“This time, we know we all can stand together with the power to be powerful, believing we can make it better.”
These lyrics show why John Farnham’s classic anthem You’re The Voice is a fitting soundtrack for the Yes campaign in the upcoming referendum.
It’s about people coming together, listening to each other, and choosing to make things better.
That is exactly the choice Australians have on October 14 – a once-in-a-generation opportunity.
A chance to vote for recognition, for listening and for better results.
A chance to vote for an idea that came from Aboriginal and Torres Strait Islander people themselves.
This change is supported by more than 80 per cent of Indigenous Australians.
The Voice will offer ideas and advice, so governments can make better decisions to address the challenges facing Aboriginal and Torres Strait Islander people.
It will be an advisory committee, made up of representatives from across the country.
The Voice will not have the power to make or veto government decisions.
What it will do is improve outcomes in Indigenous health, housing, education, and employment.
For too long, governments with good intentions have spent billions of dollars trying to deal with these issues.
But they haven’t achieved lasting improvement because they haven’t listened to people on the ground.
And there are big challenges facing Aboriginal and Torres Strait Islander people.
They include a life expectancy eight years shorter than non-Indigenous Australians and children almost twice as likely to die before their first birthday.

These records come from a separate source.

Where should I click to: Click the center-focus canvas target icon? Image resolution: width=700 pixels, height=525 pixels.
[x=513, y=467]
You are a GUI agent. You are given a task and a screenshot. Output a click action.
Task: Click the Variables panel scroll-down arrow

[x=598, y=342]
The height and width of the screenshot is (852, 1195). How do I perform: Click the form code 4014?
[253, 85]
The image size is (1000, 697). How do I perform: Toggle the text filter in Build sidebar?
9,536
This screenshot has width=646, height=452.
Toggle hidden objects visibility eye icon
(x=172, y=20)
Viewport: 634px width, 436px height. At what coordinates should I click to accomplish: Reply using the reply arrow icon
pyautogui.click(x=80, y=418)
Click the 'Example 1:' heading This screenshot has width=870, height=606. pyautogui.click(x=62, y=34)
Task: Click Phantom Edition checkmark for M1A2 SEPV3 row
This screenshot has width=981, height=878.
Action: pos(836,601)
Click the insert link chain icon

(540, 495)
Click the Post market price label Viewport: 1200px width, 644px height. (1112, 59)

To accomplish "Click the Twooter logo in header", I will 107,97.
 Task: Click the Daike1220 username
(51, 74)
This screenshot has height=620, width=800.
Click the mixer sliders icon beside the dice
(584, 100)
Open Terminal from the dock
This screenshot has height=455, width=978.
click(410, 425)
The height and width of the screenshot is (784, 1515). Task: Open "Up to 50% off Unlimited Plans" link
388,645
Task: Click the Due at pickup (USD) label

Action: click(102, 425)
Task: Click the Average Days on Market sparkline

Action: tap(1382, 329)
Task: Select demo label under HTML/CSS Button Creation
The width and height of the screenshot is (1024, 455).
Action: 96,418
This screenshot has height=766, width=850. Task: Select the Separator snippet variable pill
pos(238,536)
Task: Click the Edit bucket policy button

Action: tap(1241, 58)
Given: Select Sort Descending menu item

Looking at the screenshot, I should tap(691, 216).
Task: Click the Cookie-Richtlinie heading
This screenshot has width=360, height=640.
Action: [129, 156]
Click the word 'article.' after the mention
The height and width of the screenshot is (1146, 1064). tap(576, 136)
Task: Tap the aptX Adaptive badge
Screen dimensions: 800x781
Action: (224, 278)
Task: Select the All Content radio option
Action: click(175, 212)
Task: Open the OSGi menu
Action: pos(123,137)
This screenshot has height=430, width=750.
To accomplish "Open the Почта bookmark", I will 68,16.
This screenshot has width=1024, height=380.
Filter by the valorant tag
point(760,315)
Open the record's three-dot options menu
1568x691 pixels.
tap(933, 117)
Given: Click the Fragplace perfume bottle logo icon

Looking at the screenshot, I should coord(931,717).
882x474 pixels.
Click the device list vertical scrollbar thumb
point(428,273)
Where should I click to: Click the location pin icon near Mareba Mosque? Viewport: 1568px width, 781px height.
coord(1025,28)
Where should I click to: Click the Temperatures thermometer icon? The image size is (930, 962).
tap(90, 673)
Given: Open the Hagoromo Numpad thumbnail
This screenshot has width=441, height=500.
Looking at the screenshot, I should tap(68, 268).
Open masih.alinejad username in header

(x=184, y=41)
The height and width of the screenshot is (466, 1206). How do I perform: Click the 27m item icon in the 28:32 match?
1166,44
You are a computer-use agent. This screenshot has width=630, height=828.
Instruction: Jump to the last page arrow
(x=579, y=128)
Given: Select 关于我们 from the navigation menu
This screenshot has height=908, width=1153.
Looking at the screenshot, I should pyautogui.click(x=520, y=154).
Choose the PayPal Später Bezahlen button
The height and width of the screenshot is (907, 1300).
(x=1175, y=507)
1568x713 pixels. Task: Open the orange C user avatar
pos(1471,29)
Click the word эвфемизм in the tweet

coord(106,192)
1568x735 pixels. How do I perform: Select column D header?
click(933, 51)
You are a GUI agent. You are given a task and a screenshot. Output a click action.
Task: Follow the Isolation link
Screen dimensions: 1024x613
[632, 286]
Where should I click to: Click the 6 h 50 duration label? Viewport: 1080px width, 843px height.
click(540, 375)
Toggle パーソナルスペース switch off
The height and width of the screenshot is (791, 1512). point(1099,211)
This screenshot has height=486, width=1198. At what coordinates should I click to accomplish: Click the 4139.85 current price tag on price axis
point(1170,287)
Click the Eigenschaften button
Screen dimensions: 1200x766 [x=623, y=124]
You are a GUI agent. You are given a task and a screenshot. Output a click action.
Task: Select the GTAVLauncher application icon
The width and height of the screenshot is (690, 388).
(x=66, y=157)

The current approach is broken and the Voice is our best chance to fix it.
We know that by giving those affected a say will save money and make sure funding actually delivers for people on the ground.
Australians from all walks of life, all faiths and all sides of politics are backing the Voice as the best solution.
Federal MPs Bridget Archer and Julian Leeser are just two Liberal Party members supporting the Yes campaign – and will be holding a town hall event about the Voice in Launceston later this month.
They want to ensure the people of Launceston have the chance to learn more about the referendum, because they know it will take Australians saying Yes to the Voice to make it real.
Voting Yes is a vote for recognition, listening and for better outcomes.
Voting No closes the door on the opportunity to move forward.
We have nothing to lose by supporting constitutional recognition through a Voice, but we have so much to gain.
As the song goes, “we have the chance to turn the pages over.”
We all get one vote, we all get an equal say and we all have an opportunity now to turn the page.
Together, we can come together to ensure a better future for all Australians.